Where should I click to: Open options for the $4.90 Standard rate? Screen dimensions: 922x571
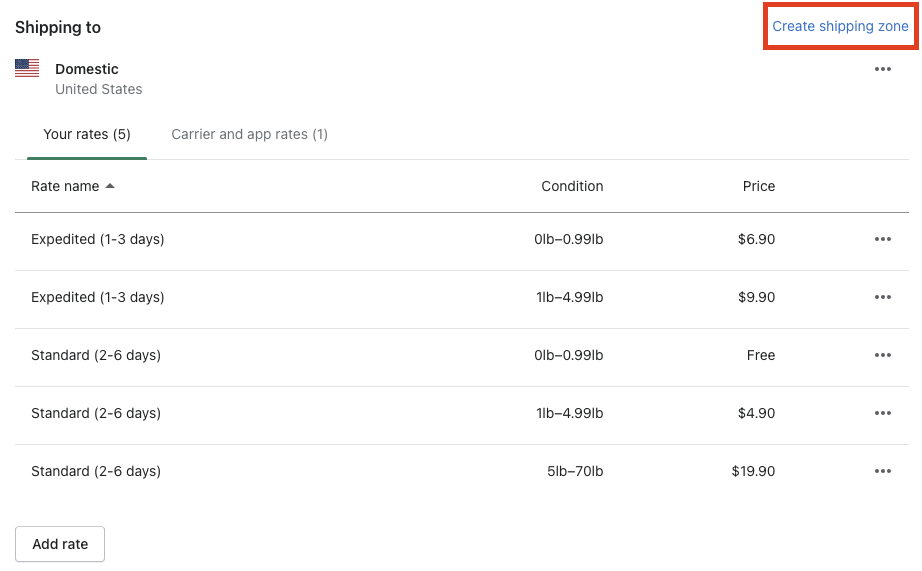coord(882,414)
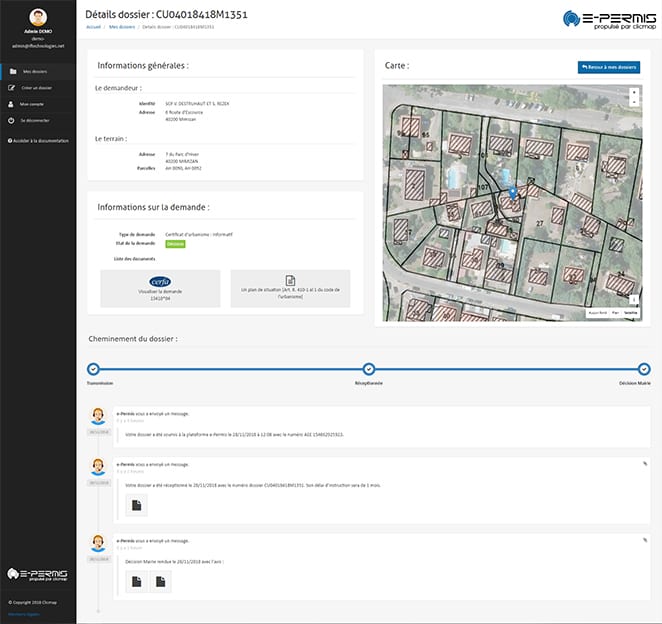
Task: Switch the map to Plan view
Action: point(615,312)
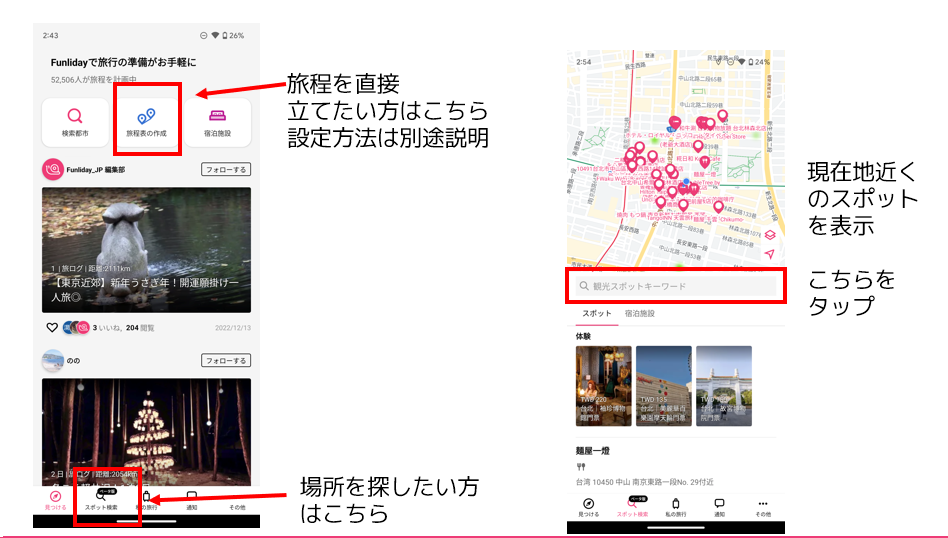
Task: Open the Funliday_JP 編集部 profile avatar
Action: [x=52, y=170]
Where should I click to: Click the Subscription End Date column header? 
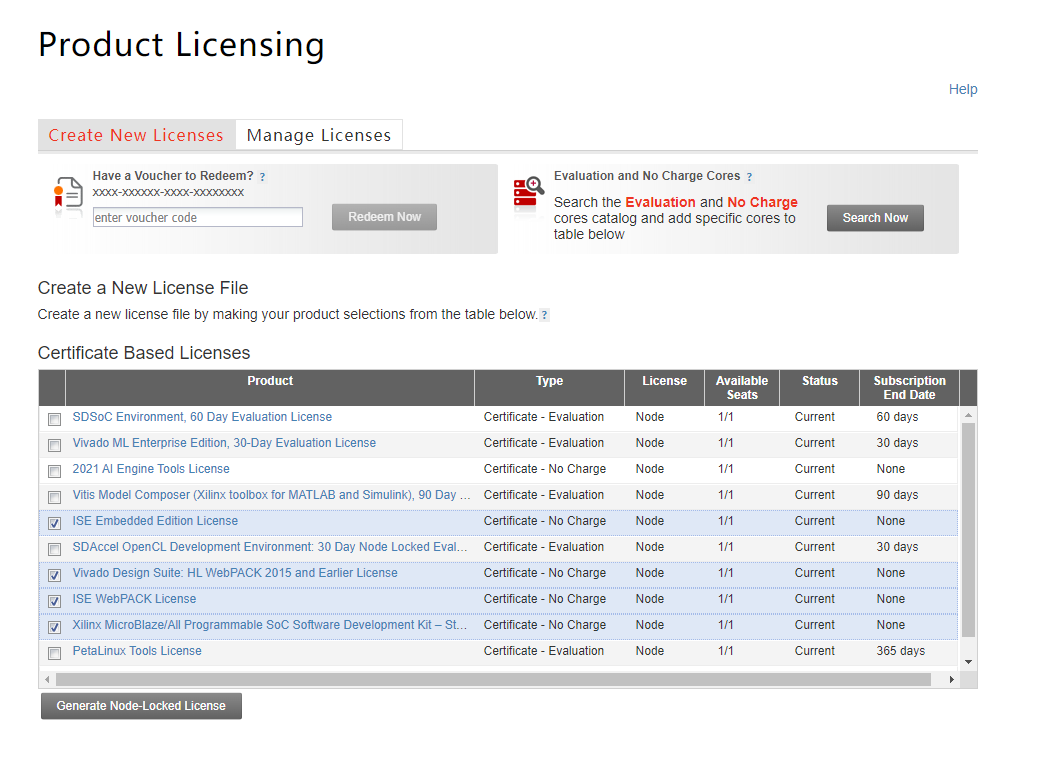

------------------------------

## [What is needed]
Please render all of the records above as a numbered list with one line per item, skipping any blank lines. Leave the pictures out of your answer.

## [Full output]
1. Where should I click to: Open options for the $4.90 Standard rate? Screen dimensions: 922x571
2. coord(882,414)
3. Task: Switch the map to Plan view
4. Action: point(615,312)
5. Task: Open the Funliday_JP 編集部 profile avatar
6. Action: [x=52, y=170]
7. Where should I click to: Click the Subscription End Date column header? 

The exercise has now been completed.